++++ Данный отрывок ++++

Монтаж как деконструкция советского взгляда на историю

Монтаж как деконструкция советского взгляда на историю

Всем названным выше модальностям противостоит особый тип монтажа, который можно назвать рифмующим: он представляет различные эпизоды истории как «рифмующиеся», структурно аналогичные. Наиболее известный пример такого монтажа — фильм Д. У. Гриффита «Нетерпимость».

Проанализированные выше образы истории в советской монтажной культуре почти всегда были основаны на важнейшем допущении: в истории не бывает повторяющихся сюжетов. Однако фильм Гриффита, во многом повлиявший на советскую культуру монтажа, представляет историю именно как серию «несинонимичных» повторений. События прошлых эпох в нем ценностно не менее (а в случае евангельских эпизодов — и более!) важны, чем современные.

++++

Что сделать:
A) Воспроизведите дословно фрагмент отрывка о монтаже между «Проанализированные выше образы» и «важны, чем современные.», включая обе границы.
B) Продолжите отрывок о монтаже, начав сразу после его последнего предложения.

++++ Предоставленные материалы ++++

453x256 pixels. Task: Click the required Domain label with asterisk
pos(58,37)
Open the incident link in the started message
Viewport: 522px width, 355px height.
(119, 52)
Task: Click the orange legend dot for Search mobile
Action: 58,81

++++

Ответы по заданиям:
A)
Проанализированные выше образы истории в советской монтажной культуре почти всегда были основаны на важнейшем допущении: в истории не бывает повторяющихся сюжетов. Однако фильм Гриффита, во многом повлиявший на советскую культуру монтажа, представляет историю именно как серию «несинонимичных» повторений. События прошлых эпох в нем ценностно не менее (а в случае евангельских эпизодов — и более!) важны, чем современные.

B)
(Упрощенную версию рифмующего монтажа «Нетерпимости» создал режиссер Сесил Б. де Милль в фильме «Десять заповедей» (1923), для которого он даже использовал «вавилонские» декорации, построенные для фильма Гриффита в Голливуде в 1915 году[362]. Опус де Милля состоит всего из двух половин — «современной» и «библейской», которые просто следуют одна за другой, а не переплетаются в монтажном соединении.)

Такое представление истории вызвало отповедь Сергея Эйзенштейна. В программной статье «Диккенс, Гриффит и мы» (1942) Эйзенштейн доказывает, что советским кинематографистам совершенно необходимо взять у Гриффита технику монтажа и крупных планов, но призывает ни в коем случае не ориентироваться на сюжет «Нетерпимости», так как — очень важный аргумент — представленные в фильме эпохи не имеют ничего общего между собой, а смысл истории американский режиссер понимает гораздо хуже, чем Карл Маркс.

…Четыре взятых Гриффитом эпизода действительно несводимы.

И формальная неудача их слияния в единый образ Нетерпимости есть лишь отражение ошибочности тематической и идейной.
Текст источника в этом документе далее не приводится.